Tshombe came from a wealthy family and at his father’s death inherited sizable business holdings. After the businesses began to fail, however, Tshombe turned to politics. From 1951 to 1953 he was one of the few Congolese to serve on the Katanga Provincial Council. In 1959 he became president of Conakat (Confédération des Associations Tribales du Katanga), a political party that was supported by Tshombe’s ethnic group, the powerful Lunda, and by the Belgian mining monopoly Union Minière du Haut Katanga, which controlled the province’s rich copper mines. At a conference called by the Belgian government in 1960 to discuss independence for the Congo, Tshombe presented Conakat’s proposals for an independent Congo made up of a loose confederation of semiautonomous provinces. Tshombe’s proposals, as well as those of other federationists such as Joseph Kasavubu, were rejected in favour of Patrice Lumumba’s plan for a strongly centralized republic. Conakat won only 8 of 137 seats in the Congolese Parliament in the first national elections of May 1960, but Tshombe’s party and its allies won a majority in Katanga’s Provincial Assembly, and Tshombe became president of the province. Although he appeared to accept Lumumba’s national government, when the Force Publique (militia) mutinied two weeks after independence, Tshombe declared Katanga independent.

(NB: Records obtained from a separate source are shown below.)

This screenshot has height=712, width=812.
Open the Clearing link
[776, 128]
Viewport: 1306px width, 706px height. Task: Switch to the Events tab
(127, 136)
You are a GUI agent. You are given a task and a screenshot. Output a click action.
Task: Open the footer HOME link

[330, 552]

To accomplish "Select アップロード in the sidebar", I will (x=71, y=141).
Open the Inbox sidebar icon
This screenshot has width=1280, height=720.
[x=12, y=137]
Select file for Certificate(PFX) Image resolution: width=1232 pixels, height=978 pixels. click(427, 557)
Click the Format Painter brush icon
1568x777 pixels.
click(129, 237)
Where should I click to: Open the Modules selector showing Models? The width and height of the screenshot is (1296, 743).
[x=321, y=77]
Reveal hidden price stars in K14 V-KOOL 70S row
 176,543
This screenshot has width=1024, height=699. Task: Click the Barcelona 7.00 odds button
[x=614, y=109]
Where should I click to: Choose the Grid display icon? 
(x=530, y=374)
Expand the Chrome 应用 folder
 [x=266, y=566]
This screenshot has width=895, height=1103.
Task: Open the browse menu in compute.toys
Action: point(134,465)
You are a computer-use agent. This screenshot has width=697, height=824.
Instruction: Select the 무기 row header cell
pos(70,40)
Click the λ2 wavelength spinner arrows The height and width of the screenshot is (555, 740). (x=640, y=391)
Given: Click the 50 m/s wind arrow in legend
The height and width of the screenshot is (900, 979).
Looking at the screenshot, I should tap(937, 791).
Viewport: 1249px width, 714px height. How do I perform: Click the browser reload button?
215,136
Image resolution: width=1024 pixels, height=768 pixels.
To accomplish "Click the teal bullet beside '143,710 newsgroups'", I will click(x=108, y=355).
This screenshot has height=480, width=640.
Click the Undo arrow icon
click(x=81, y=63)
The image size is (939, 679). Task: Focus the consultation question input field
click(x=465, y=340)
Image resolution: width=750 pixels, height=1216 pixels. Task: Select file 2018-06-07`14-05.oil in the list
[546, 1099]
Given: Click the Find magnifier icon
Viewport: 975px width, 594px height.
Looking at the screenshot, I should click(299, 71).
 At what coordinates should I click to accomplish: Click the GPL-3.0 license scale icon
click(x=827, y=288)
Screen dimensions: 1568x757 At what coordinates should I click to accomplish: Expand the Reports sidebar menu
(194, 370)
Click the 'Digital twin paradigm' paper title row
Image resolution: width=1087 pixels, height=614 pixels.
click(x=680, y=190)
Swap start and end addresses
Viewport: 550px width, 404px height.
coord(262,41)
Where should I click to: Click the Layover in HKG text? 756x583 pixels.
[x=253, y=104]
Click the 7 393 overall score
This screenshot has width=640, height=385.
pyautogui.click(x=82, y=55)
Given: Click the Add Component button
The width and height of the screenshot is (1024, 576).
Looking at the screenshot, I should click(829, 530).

After the ouster of Congolese Premier Lumumba by President Kasavubu and the army in September 1960, Tshombe opened negotiations with Kasavubu toward a possible end to Katanga secession but later abandoned the talks. He may have been implicated in the subsequent death of Lumumba. Tshombe failed to win diplomatic recognition for his state, and after the United Nations intervened with force in Katanga in January 1963 and defeated his troops, Tshombe fled to Spain. Recalled from exile in 1964 by President Kasavubu to assume the post of premier to quell a rebellion in the eastern Congo, Tshombe was dismissed in 1965, ostensibly for using white mercenaries against the rebels, though it is also contended that he was attempting to oust Kasavubu. Tshombe returned to Spain. In 1967, when there were rumours that he planned to return to the Congo, Tshombe was kidnapped and taken to Algeria. Algerian officials refused the demands of Congolese President Joseph Mobutu (later Mobutu Sese Seko) for Tshombe’s extradition to stand trial for treason. Tshombe remained under house arrest near Algiers, where he died of a heart attack.